Cita testualmente tutte le righe di ciascun record riportato qui sotto.

<<<<

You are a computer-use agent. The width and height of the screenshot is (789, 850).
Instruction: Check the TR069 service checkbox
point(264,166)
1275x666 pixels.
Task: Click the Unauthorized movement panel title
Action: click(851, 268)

>>>>

*Soluzione:*
You are a computer-use agent. The width and height of the screenshot is (789, 850).
Instruction: Check the TR069 service checkbox
point(264,166)
1275x666 pixels.
Task: Click the Unauthorized movement panel title
Action: click(851, 268)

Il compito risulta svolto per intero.